> [Extract to read]
Page:Dictionary of National Biography volume 58.djvu/244

This page has been proofread, but needs to be validated.
Vere
236
Vere

(afterwards Viscount Wimbledon [q. v.]), and Sir Edward Harwood [q. v.]

The outset of Sir Horace's individual career in the Dutch service was marked by the fall of Ostend on 24 Sept. 1604 before the great Spanish general, Ambrosio Spinola. As a makeweight to Ostend, Prince Maurice meditated the recapture of Sluys. The Spanish general opposed the advance upon the town with a force of two thousand men strongly entrenched at Damme, situated be-tween Sluys and Bruges. This force, under the Spanish general of horse, Velasco, had to be dislodged, and it was in this risky operation‒for the place had to be approached by a narrow causeway environed by swamps and stagnant water‒that Vere first won for his command the special approbation of the States-General. In July 1604 Spinola was foiled in an attempt to relieve the town, and on 20 Aug. it was surrendered (cf. Prinsterer, Archives de la Maison d'Orange-Nassau, 1e série).

Saved data entries:
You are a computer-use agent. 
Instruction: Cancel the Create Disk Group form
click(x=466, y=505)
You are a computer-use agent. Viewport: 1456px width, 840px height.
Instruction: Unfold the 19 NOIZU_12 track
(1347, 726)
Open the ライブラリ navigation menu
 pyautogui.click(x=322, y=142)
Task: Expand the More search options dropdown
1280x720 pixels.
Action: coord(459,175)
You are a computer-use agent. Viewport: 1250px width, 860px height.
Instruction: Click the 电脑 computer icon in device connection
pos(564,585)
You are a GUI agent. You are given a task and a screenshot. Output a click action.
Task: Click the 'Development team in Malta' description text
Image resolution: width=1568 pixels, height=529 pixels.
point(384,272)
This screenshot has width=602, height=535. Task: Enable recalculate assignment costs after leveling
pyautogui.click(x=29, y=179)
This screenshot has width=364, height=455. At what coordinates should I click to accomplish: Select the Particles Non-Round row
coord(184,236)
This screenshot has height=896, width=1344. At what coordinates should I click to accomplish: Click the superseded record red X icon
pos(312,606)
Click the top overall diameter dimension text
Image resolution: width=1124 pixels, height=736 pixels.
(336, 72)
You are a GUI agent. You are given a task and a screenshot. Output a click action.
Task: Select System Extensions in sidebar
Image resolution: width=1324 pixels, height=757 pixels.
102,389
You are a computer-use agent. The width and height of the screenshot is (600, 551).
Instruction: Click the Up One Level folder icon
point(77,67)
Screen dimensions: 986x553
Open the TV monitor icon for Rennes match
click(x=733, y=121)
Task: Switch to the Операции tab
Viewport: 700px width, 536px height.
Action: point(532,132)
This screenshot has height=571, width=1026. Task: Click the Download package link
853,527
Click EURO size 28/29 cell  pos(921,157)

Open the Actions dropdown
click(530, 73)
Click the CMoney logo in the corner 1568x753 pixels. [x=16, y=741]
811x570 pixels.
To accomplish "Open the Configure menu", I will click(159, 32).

> [Given instruction A] From the Horace Vere passage, return the wording starting with "The outset of" and going on through "d'Orange-Nassau, 1e série).".
> [Given instruction B]
Answer these questions using the Horace Vere passage:
(i) On what date did Ostend fall?
(ii) Who commanded the force entrenched at Damme?
(iii) On what date was the town surrendered?
> [Given instruction C] Write what comes next in the Horace Vere passage, continuing on from its final sentence.

> [Exercise output A]
The outset of Sir Horace's individual career in the Dutch service was marked by the fall of Ostend on 24 Sept. 1604 before the great Spanish general, Ambrosio Spinola. As a makeweight to Ostend, Prince Maurice meditated the recapture of Sluys. The Spanish general opposed the advance upon the town with a force of two thousand men strongly entrenched at Damme, situated be-tween Sluys and Bruges. This force, under the Spanish general of horse, Velasco, had to be dislodged, and it was in this risky operation‒for the place had to be approached by a narrow causeway environed by swamps and stagnant water‒that Vere first won for his command the special approbation of the States-General. In July 1604 Spinola was foiled in an attempt to relieve the town, and on 20 Aug. it was surrendered (cf. Prinsterer, Archives de la Maison d'Orange-Nassau, 1e série).

> [Exercise output B]
(i) 24 Sept. 1604
(ii) Velasco, the Spanish general of horse
(iii) 20 Aug.

> [Exercise output C]
The year 1605 was, owing mainly to the superior strategic skill of Spinola, the reverse of fortunate to the cause of the united provinces. At the battle of Mulheim on 9 Oct. 1605 the Dutch cavalry were completely outmanoeuvred, and several of the troops broke and fled in panic. Had it not been, in fact, for a diversion most promptly and skilfully conceived, planned, and executed by Vere, who crossed the river with four companies of infantry and kept the Spaniards at bay for over an hour, while the Dutch forces had time to rally and retreat in some order, there is little doubt that the army of the states would have been destroyed. This was the opinion expressed by Spinola, and entertained no doubt by Prince Maurice; for from this time Sir Horace became one of the most trusted and valued of his officers.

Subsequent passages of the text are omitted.